We've already seen some hilarious outfits for Final Fantasy 15, and I think modders could come up with some amazing creature skins for Monster Hunter World. That would be the bare minimum for mod support. If modders actually had the tools to create monsters of their own, with their own attacks and animations? Imagine a Monster Hunter community keeping itself alive with new hunts for a decade.

Joe Donnelly: Console exclusives get me dawn.

I've had a pretty alright week which means this is another low-kidding-it's-a-high entry, I'm afraid. This week, after over a year of people telling me how good it is, I finally started Horizon Zero Dawn. Wow, those people weren't kidding. It's good. Like really good. Like, I'm only a couple of hours in but I want to write about it on PC Gamer all day long kind of good. But I can't. Because it's a console exclusive. Like God of War. Like The Last of Us. Like Bloodborne. Sodding console exclusives.

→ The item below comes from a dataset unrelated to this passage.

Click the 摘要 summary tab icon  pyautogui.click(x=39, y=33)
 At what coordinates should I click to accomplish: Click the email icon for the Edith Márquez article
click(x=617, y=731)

James Davenport: Fortnite favoritism

Epic has pledged a hefty $100 million in prize money for the first year of competitive Fortnite. It's going to be a mish-mash of tournament types Epic says anyone can partake in. But with the recent announcement of the Summer Skirmish series, Epic only invited select pro players and entertainers to participate. It was done to supposedly kickstart the series, but why not just wait until the proper qualifying events are in place? With $250,000 going to an arbitrary group of players, tons of competitive players are pissed. Many of the participants have big followings and big money, so watching them compete is like inviting the CEOs of Safeway and Piggly Wiggly to face off in Supermarket Sweep. I'll be sure to watch, and I'm sure Epic will put on a good show, but I'd rather the stakes be real and the competitors earn their place.

Chris Livingston: All dressed up and no one to shoot

I've been playing DayZ on experimental servers lately, and haven't encountered another player for my last four or five sessions. Normally I'm fine with this: I usually prefer to keep to myself. But I'm fully geared and sort of itching for a fight. I visited the Northwest Airfield three times and never saw another player. I sprinted from Electro to Berezino and didn't run into anyone along the way. I heard shots in one small town but by the time I got there, whoever was firing was gone. And the one time I did spot another player outside Vybor, the server reset before I could catch up to them. 

Most of the experimental servers are pretty sparsely populated, but even still it's rare to go a week without bumping into someone, somewhere. It's feeling pretty lonely in the post-apocalypse these days.

Jarred Walton: The screw, too

I like lots of game types, and I’ve put way too many hours into The Crew 2. It’s seriously mediocre, but I still finished the main storyline and got crowned champion of motorsports USA or whatever. The script at times is so bad I laughed, which is sort of good?

But the hard 60fps speed limit irritates the hell out of me, and it also induces microstuttering. The whole game is about going as fast as possible, upgrading your rides one component at a time to make them just a little bit better. I do that with computer hardware and I like to see some tangible benefit to having a souped up PC. The Crew 2 dev Ivory Tower needs to figure out how to tell a story, and more importantly, to remember that hot-rodding isn’t just for cars.